Extracellular Vesicle-Mediated O-GlcNAcase Transfer Drives Neuronal Necroptosis to Facilitate Gallbladder Cancer Perineural Invasion.

Peripheral nerve invasion (PNI) is an early and decisive step in gallbladder cancer progression that strongly predicts poor postsurgical outcome. The tumor-neuron interactions that drive PNI could represent potential targets and biomarkers to improve treatment of gallbladder cancer. In this study, we demonstrated that gallbladder cancer provoked necroptosis of neurons to enable PNI. Gallbladder cancer cells transferred extracellular vesicles (EV) containing O-GlcNAcase (OGA) to neurons, which activated RIPK1-dependent necroptosis. Mechanistically, EV-derived OGA suppressed RIPK1 glycosylation while enhancing its phosphorylation, thereby activating the RIPK1/RIPK3/MLKL axis to trigger neuronal necroptosis. Subsequent neuronal release of HMGB1 engaged RAGE on gallbladder cancer cells, establishing a loop that accelerated PNI. Moreover, the RAGE antagonist FPS-ZM1 synergized with gemcitabine to suppress tumor progression.

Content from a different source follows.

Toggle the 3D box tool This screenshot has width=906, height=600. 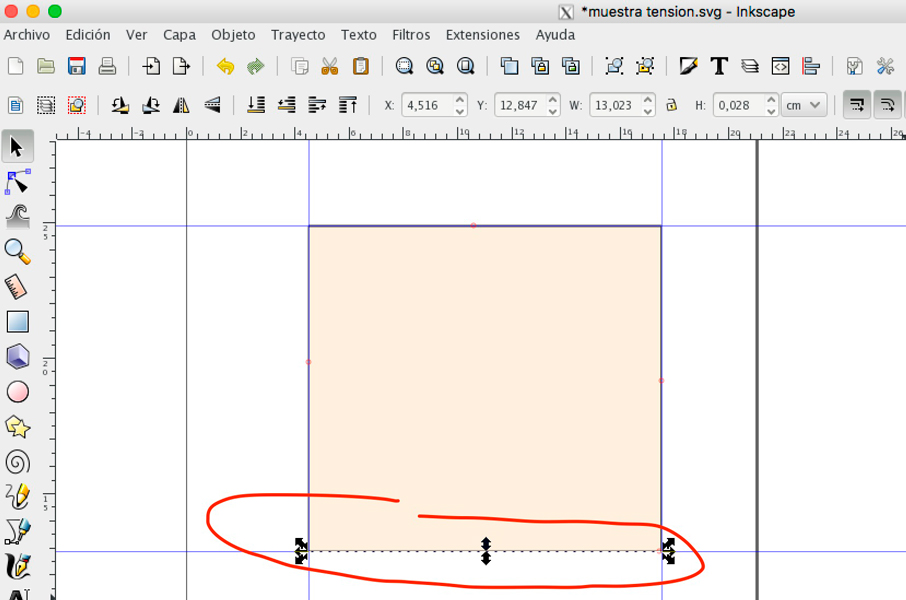[x=16, y=356]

Collectively, these findings uncover an EV-mediated cross-talk between gallbladder cancer cells and neurons in which RIPK1-dependent necroptosis and its effector HMGB1 drive PNI, positioning the HMGB1-RAGE axis as a tractable therapeutic target. SIGNIFICANCE: Tumor-derived extracellular vesicles trigger neuronal necroptosis that fuels peripheral nerve invasion, creating a tumor-neuron signaling loop that could be leveraged for liquid biopsy and personalized therapy strategies in neurotropic cancers.